Koalisyon hükümetinin üçüncü ortağı olan Hak ve Özgürlükler Hareketi ise oyunu yaklaşık iki puan arttırdı. 25 Haziran 2005 seçiminde yüzde 12,7 oy alarak Sosyalist Parti ve Ulusal Hareket’in ardından üçüncü parti olan Hak ve Özgürlükler Hareketi, 5 Temmuz 2009 seçiminde yüzde 14,5 oy alarak GERB ve Sosyalist Parti’nin ardından üçüncülük sırasını korumayı başardı. Yani koalisyon hükümetinde yer alan diğer iki parti (Sosyalist Parti ile Ulusal Hareket) büyük oy kaybına uğrarken, Hak ve Özgürlükler Hareketi oyunu iki puan arttırmış oldu. Bunun nedeni Hak ve Özgürlükler Hareketi’nin Bulgaristan Türkleri’nin “etnik partisi” olmasıdır. Yani Bulgaristan vatandaşı olan Türkler 25 Haziran 2005 seçimlerinde olduğu gibi son seçimde de kendi etnik partilerine oy verdiler. Son seçimde gerçekleşen iki puanlık artışın en önemli nedeni ise, Bulgaristan dışında ve özellikle de Türkiye’de yaşamakta olan Bulgaristan vatandaşı Türklerin bu seçime üst düzeyde katılmış olmalarıdır. 

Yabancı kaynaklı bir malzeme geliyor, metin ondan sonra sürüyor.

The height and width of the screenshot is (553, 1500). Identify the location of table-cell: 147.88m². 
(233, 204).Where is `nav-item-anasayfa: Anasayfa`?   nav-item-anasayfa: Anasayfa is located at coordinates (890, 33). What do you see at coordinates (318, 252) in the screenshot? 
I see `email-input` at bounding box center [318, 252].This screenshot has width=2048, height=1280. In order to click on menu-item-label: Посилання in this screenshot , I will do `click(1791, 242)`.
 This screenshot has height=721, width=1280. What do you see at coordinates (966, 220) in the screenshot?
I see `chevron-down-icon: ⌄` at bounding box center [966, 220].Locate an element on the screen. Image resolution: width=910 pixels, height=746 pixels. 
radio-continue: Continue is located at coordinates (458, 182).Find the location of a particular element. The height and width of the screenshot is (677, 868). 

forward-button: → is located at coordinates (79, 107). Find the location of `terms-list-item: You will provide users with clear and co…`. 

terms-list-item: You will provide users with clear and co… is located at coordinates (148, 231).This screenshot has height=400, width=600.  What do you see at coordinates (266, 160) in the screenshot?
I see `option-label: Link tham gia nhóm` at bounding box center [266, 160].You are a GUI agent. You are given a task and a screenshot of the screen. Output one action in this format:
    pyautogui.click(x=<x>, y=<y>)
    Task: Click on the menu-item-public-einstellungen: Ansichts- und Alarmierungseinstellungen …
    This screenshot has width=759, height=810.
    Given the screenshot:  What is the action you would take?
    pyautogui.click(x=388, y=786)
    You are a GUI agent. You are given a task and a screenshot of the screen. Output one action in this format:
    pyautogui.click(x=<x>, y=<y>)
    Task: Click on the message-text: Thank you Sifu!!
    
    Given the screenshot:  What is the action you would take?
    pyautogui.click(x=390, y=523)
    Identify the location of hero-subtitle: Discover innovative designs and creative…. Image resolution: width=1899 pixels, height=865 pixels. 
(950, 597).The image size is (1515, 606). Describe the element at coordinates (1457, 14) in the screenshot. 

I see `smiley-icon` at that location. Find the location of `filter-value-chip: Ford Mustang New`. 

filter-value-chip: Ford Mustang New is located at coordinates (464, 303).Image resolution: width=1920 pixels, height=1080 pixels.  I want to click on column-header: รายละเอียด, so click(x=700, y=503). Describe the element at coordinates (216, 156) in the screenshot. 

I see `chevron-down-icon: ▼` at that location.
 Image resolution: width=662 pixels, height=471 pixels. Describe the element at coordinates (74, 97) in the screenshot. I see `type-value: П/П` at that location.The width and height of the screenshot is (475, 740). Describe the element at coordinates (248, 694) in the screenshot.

Tabi ki Bulgaristan Türkleri için önemli olan bundan önceki dönemde olduğu gibi yeni dönemde de koalisyon hükümeti içinde yer almaktır. Fakat bunun gerçekleşmesi mümkün gözükmüyor. Çünkü seçimden zaferle çıkan merkez sağ partisi GERB’in parlamentoya girmeyi başaran sağcı-milliyetçi Mavi Koalisyon ile ortaklık kurması büyük bir olasılıktır. 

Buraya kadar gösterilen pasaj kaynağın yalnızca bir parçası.